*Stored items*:
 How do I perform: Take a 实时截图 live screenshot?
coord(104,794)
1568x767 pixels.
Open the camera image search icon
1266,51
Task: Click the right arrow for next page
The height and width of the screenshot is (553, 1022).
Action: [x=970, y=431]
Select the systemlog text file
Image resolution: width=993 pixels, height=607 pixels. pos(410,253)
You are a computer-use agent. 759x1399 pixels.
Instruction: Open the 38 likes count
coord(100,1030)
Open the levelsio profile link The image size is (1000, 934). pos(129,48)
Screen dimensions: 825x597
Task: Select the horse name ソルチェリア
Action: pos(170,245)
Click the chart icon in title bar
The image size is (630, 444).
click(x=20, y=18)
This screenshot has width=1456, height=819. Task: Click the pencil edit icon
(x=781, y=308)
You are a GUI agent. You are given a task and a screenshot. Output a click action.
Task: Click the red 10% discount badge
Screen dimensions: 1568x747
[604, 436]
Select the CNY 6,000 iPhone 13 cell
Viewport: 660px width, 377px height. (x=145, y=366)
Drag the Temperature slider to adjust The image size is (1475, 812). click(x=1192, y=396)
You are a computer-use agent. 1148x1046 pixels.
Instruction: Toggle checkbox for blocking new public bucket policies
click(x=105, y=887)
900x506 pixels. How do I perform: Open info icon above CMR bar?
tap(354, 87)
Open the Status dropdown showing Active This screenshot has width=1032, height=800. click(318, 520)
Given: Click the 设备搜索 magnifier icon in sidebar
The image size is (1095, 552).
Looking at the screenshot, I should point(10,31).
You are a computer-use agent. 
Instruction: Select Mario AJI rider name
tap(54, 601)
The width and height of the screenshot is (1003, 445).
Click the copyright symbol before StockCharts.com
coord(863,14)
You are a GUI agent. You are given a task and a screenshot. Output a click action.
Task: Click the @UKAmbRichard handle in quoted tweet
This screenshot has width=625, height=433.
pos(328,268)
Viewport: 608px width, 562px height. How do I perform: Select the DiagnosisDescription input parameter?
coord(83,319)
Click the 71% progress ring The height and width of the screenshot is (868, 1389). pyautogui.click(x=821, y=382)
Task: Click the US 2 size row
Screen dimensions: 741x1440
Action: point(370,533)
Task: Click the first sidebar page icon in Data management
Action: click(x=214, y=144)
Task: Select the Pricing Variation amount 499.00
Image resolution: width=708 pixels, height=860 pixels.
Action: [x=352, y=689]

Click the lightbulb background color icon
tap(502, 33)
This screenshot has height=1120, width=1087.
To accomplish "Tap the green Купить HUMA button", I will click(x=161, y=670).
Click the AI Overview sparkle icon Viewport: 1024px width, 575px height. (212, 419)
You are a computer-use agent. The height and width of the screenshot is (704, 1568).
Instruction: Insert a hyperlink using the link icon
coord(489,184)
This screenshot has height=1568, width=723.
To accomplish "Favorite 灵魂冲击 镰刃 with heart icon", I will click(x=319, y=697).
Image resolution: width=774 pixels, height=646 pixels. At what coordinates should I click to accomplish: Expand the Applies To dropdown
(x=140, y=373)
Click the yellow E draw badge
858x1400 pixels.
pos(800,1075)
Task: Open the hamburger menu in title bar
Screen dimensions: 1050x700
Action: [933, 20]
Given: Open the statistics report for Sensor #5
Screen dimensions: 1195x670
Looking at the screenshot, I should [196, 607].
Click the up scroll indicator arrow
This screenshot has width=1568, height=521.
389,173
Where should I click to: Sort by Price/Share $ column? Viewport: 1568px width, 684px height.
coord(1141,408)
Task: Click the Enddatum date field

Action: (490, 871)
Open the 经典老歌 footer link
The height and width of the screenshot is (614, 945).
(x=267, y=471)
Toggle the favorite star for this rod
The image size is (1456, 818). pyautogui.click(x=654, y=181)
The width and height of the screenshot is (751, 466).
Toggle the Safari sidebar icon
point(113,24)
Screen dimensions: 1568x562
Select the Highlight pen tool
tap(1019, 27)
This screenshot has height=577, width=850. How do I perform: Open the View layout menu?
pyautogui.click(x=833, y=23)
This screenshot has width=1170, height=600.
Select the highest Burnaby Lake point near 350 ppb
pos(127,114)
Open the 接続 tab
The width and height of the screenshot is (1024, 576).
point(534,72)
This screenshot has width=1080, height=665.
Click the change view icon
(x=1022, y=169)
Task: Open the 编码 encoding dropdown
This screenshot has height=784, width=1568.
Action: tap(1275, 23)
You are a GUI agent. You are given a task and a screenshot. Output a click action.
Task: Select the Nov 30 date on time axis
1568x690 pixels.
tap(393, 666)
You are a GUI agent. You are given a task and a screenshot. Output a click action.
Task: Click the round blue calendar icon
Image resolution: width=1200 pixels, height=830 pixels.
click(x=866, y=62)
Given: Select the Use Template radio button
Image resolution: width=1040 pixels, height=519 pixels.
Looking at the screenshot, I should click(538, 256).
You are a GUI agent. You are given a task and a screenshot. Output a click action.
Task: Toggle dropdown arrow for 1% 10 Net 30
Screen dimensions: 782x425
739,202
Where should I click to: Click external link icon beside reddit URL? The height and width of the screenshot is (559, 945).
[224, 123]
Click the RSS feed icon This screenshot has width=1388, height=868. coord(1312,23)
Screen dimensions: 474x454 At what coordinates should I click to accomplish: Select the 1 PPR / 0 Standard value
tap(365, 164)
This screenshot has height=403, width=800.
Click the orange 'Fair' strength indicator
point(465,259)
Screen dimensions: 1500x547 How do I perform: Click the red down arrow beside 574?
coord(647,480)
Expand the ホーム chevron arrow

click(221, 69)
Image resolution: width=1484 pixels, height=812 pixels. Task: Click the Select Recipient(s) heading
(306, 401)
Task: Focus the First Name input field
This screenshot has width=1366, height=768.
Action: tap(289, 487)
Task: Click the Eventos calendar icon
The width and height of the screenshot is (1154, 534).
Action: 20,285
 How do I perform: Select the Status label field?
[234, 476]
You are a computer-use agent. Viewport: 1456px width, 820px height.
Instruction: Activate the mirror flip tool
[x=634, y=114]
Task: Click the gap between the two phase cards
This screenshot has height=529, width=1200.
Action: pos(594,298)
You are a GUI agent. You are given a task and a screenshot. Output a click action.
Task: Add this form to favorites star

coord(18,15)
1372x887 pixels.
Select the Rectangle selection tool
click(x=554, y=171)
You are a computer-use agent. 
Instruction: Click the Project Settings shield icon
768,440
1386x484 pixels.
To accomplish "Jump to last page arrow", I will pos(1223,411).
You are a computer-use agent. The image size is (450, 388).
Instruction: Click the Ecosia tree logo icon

*Work instruction*:
Word for word, restate the lines of the data above that fall between the line holding "You are a computer-use agent. The height" and the line holding "This screenshot has width=1170, height=600.", inclusive, and no other lines.

*Result of the exercise*:
You are a computer-use agent. The height and width of the screenshot is (704, 1568).
Instruction: Insert a hyperlink using the link icon
coord(489,184)
This screenshot has height=1568, width=723.
To accomplish "Favorite 灵魂冲击 镰刃 with heart icon", I will click(x=319, y=697).
Image resolution: width=774 pixels, height=646 pixels. At what coordinates should I click to accomplish: Expand the Applies To dropdown
(x=140, y=373)
Click the yellow E draw badge
858x1400 pixels.
pos(800,1075)
Task: Open the hamburger menu in title bar
Screen dimensions: 1050x700
Action: [933, 20]
Given: Open the statistics report for Sensor #5
Screen dimensions: 1195x670
Looking at the screenshot, I should [196, 607].
Click the up scroll indicator arrow
This screenshot has width=1568, height=521.
389,173
Where should I click to: Sort by Price/Share $ column? Viewport: 1568px width, 684px height.
coord(1141,408)
Task: Click the Enddatum date field

Action: (490, 871)
Open the 经典老歌 footer link
The height and width of the screenshot is (614, 945).
(x=267, y=471)
Toggle the favorite star for this rod
The image size is (1456, 818). pyautogui.click(x=654, y=181)
The width and height of the screenshot is (751, 466).
Toggle the Safari sidebar icon
point(113,24)
Screen dimensions: 1568x562
Select the Highlight pen tool
tap(1019, 27)
This screenshot has height=577, width=850. How do I perform: Open the View layout menu?
pyautogui.click(x=833, y=23)
This screenshot has width=1170, height=600.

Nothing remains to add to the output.